Glass memory?

Brent Hilpert bhilpert at shaw.ca
Fri Apr 1 13:21:18 CDT 2022


On 2022-Apr-01, at 10:52 AM, Chuck Guzis via cctalk wrote:
> On 4/1/22 10:27, Paul Koning wrote:
>> 
>>> On Apr 1, 2022, at 1:25 PM, Chuck Guzis via cctalk <cctalk at classiccmp.org> wrote:
>>> 
>>> Wasn't some of this glass delay line memory used in early raster-scanned
>>> computer video displays?
>> 
>> I don't know about that one, but a delay line is a key component of a PAL (European) system color TV receiver.
> 
> I know that the CRT display controller on the CDC 200 series terminal
> (INTERCOM, Export/Import 200 software) used a 10 msec magnetostrictive
> delay line.for image storage.    Glass would seem to be a more
> mechanically robust storage medium.
> 
> See:page 1-5
> http://bitsavers.org/pdf/cdc/terminal/82128000_200_User_Terminal_Hardware_Reference_Jul68.pdf
> 
> Later raster terminals used MOS shift register memory.
> 
> The STAR-100 stations used a track on the station microdrum for video
> refresh.



CRT monitors would seem like a likely target application for them.

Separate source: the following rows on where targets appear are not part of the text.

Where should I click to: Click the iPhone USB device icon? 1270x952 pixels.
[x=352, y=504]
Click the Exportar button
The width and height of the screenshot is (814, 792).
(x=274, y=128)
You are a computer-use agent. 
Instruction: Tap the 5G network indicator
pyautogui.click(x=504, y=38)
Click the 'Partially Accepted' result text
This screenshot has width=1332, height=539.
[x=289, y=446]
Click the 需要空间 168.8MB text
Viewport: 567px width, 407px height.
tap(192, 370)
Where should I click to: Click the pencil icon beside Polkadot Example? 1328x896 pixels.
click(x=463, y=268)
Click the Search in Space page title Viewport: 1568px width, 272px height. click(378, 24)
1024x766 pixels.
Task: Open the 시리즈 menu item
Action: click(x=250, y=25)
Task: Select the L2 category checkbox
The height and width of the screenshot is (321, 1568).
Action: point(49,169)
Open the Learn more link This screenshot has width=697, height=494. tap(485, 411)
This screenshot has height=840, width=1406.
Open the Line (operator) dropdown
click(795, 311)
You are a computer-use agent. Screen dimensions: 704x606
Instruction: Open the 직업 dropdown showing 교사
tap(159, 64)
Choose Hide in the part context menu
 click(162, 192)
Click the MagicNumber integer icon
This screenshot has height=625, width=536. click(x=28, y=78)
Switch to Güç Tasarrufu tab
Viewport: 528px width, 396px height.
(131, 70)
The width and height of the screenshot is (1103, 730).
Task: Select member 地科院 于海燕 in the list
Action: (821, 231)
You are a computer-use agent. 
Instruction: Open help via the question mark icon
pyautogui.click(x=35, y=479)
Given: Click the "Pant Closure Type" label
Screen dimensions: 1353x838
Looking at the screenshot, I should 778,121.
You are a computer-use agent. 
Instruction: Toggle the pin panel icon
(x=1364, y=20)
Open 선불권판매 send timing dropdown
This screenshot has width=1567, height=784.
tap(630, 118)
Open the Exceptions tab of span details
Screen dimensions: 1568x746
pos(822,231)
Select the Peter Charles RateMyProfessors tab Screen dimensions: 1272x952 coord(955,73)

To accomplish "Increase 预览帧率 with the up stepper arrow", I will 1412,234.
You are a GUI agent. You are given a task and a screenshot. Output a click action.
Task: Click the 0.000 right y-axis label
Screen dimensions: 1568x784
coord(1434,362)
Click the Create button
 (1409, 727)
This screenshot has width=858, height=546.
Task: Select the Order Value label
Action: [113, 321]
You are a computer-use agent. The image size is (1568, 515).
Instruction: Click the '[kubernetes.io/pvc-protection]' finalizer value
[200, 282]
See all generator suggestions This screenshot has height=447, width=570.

Their higher speed may have worked to advantage to reduce the total memory requirement. The MOS-shif-register-memory displays typically had two R/W memories: a frame buffer and a character-line buffer, the line buffer captured one line of characters from the frame buffer as it cycled by, so it could be rescanned several times for the multiple H-scan lines forming a character. The higher speed of the glass memories perhaps would have eliminated the need for the line buffer.